NAPOLI – Tutta la vita è attesa. L’attesa si traduce in quello che pensiamo, nelle nostre idee, nelle nostre concezioni di bene, nei nostri desideri. Il tempo dell’Avvento è per eccellenza il tempo dell’attesa; lo viviamo, come spesso accade, in maniera distratta. C’è chi lo vive con fede, chi invece ne avverte addirittura un fastidio. Ma cosa è e cosa c’entra questa attesa? Attesa di che, di chi? E perché tanto clamore o forse, che è più esatto, perché tanto silenzio e tanta indifferenza? L’avvento suggerisce una presa di coscienza, una ricerca. Suggerisce che il desiderio di un bene bisogna cercarlo, desiderarlo, bisogna che ci si ponga quanto meno in una posizione tale da poterlo riconoscere. Tutto questo trova forme e aspetti inesorabilmente variegati.

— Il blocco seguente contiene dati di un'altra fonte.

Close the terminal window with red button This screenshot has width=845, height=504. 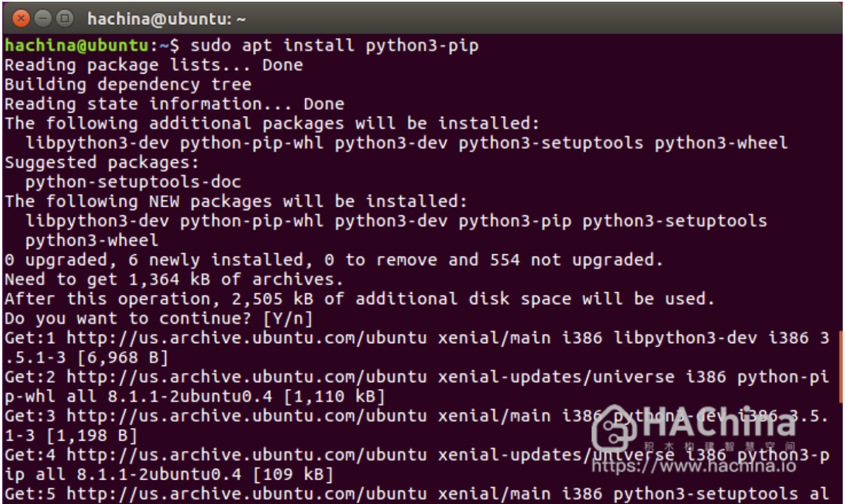21,19
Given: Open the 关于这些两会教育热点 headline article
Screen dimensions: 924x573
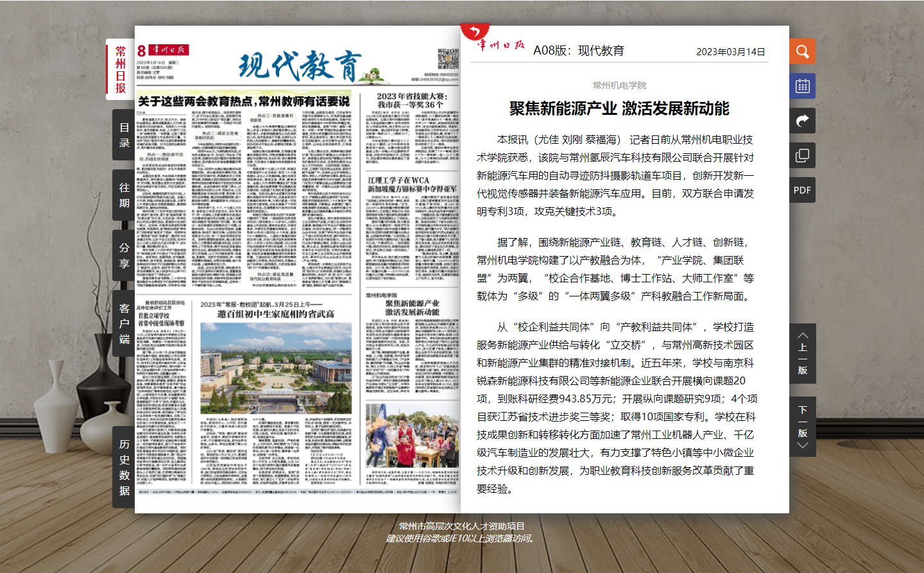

C’è chi aspetta la luce e chi, ahimè, le luci; c’è chi attende una risposta e chi desidera una tranquillità, che è anch’essa occasione di presa di coscienza, di un “fare il punto”. Il Cristianesimo è una storia fatta di uomini che attendono instancabilmente una cosa più grande, una felicità, un compimento… Un significato del tempo, nel tempo, il significato della felicità stessa, il significato della vita, il perché delle cose.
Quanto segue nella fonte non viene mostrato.